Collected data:
........

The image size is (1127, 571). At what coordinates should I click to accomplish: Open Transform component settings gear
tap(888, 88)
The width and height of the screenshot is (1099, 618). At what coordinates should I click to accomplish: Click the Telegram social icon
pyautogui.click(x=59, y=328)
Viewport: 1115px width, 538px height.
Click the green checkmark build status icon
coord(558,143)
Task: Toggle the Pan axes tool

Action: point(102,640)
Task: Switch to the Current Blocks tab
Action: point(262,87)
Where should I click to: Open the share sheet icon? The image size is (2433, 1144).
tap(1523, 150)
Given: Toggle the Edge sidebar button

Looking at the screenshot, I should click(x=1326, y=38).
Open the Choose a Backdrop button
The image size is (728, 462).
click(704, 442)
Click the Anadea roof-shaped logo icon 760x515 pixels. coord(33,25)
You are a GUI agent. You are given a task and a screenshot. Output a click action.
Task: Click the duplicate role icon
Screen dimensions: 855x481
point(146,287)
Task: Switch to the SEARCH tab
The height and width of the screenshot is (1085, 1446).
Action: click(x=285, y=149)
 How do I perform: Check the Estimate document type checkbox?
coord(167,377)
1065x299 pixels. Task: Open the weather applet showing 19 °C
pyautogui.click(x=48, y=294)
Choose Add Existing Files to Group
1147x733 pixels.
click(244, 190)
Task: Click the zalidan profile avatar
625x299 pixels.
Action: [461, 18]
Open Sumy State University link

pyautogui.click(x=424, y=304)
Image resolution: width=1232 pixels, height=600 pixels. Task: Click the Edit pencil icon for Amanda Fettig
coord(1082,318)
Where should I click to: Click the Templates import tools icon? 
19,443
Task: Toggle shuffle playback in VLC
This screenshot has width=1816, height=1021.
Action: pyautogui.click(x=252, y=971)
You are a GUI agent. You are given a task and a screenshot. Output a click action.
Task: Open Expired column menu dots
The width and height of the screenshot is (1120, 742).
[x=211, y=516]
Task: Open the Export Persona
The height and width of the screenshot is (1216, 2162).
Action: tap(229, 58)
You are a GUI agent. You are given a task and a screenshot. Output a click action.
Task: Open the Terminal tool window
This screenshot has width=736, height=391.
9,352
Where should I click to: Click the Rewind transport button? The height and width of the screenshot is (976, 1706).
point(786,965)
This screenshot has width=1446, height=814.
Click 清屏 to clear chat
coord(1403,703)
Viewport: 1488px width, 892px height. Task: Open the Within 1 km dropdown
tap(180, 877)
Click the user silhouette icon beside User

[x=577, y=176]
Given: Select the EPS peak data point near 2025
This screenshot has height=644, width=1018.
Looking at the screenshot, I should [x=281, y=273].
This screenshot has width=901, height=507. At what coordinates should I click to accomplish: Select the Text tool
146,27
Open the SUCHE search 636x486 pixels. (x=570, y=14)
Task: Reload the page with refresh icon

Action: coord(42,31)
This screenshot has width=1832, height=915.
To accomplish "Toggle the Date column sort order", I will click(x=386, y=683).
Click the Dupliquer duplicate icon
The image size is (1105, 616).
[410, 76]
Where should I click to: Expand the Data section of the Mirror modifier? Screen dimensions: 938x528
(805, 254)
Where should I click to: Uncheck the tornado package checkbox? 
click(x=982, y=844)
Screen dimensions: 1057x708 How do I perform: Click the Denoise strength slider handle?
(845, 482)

........

● **YOUR TASK**: Reproduce every record above exactly as it appears.

● **RESPONSE AREA**:
The image size is (1127, 571). At what coordinates should I click to accomplish: Open Transform component settings gear
tap(888, 88)
The width and height of the screenshot is (1099, 618). At what coordinates should I click to accomplish: Click the Telegram social icon
pyautogui.click(x=59, y=328)
Viewport: 1115px width, 538px height.
Click the green checkmark build status icon
coord(558,143)
Task: Toggle the Pan axes tool

Action: point(102,640)
Task: Switch to the Current Blocks tab
Action: point(262,87)
Where should I click to: Open the share sheet icon? The image size is (2433, 1144).
tap(1523, 150)
Given: Toggle the Edge sidebar button

Looking at the screenshot, I should click(x=1326, y=38).
Open the Choose a Backdrop button
The image size is (728, 462).
click(704, 442)
Click the Anadea roof-shaped logo icon 760x515 pixels. coord(33,25)
You are a GUI agent. You are given a task and a screenshot. Output a click action.
Task: Click the duplicate role icon
Screen dimensions: 855x481
point(146,287)
Task: Switch to the SEARCH tab
The height and width of the screenshot is (1085, 1446).
Action: click(x=285, y=149)
 How do I perform: Check the Estimate document type checkbox?
coord(167,377)
1065x299 pixels. Task: Open the weather applet showing 19 °C
pyautogui.click(x=48, y=294)
Choose Add Existing Files to Group
1147x733 pixels.
click(244, 190)
Task: Click the zalidan profile avatar
625x299 pixels.
Action: [461, 18]
Open Sumy State University link

pyautogui.click(x=424, y=304)
Image resolution: width=1232 pixels, height=600 pixels. Task: Click the Edit pencil icon for Amanda Fettig
coord(1082,318)
Where should I click to: Click the Templates import tools icon? 
19,443
Task: Toggle shuffle playback in VLC
This screenshot has width=1816, height=1021.
Action: pyautogui.click(x=252, y=971)
You are a GUI agent. You are given a task and a screenshot. Output a click action.
Task: Open Expired column menu dots
The width and height of the screenshot is (1120, 742).
[x=211, y=516]
Task: Open the Export Persona
The height and width of the screenshot is (1216, 2162).
Action: tap(229, 58)
You are a GUI agent. You are given a task and a screenshot. Output a click action.
Task: Open the Terminal tool window
This screenshot has width=736, height=391.
9,352
Where should I click to: Click the Rewind transport button? The height and width of the screenshot is (976, 1706).
point(786,965)
This screenshot has width=1446, height=814.
Click 清屏 to clear chat
coord(1403,703)
Viewport: 1488px width, 892px height. Task: Open the Within 1 km dropdown
tap(180, 877)
Click the user silhouette icon beside User

[x=577, y=176]
Given: Select the EPS peak data point near 2025
This screenshot has height=644, width=1018.
Looking at the screenshot, I should [x=281, y=273].
This screenshot has width=901, height=507. At what coordinates should I click to accomplish: Select the Text tool
146,27
Open the SUCHE search 636x486 pixels. (x=570, y=14)
Task: Reload the page with refresh icon

Action: coord(42,31)
This screenshot has width=1832, height=915.
To accomplish "Toggle the Date column sort order", I will click(x=386, y=683).
Click the Dupliquer duplicate icon
The image size is (1105, 616).
[410, 76]
Where should I click to: Expand the Data section of the Mirror modifier? Screen dimensions: 938x528
(805, 254)
Where should I click to: Uncheck the tornado package checkbox? 
click(x=982, y=844)
Screen dimensions: 1057x708 How do I perform: Click the Denoise strength slider handle?
(845, 482)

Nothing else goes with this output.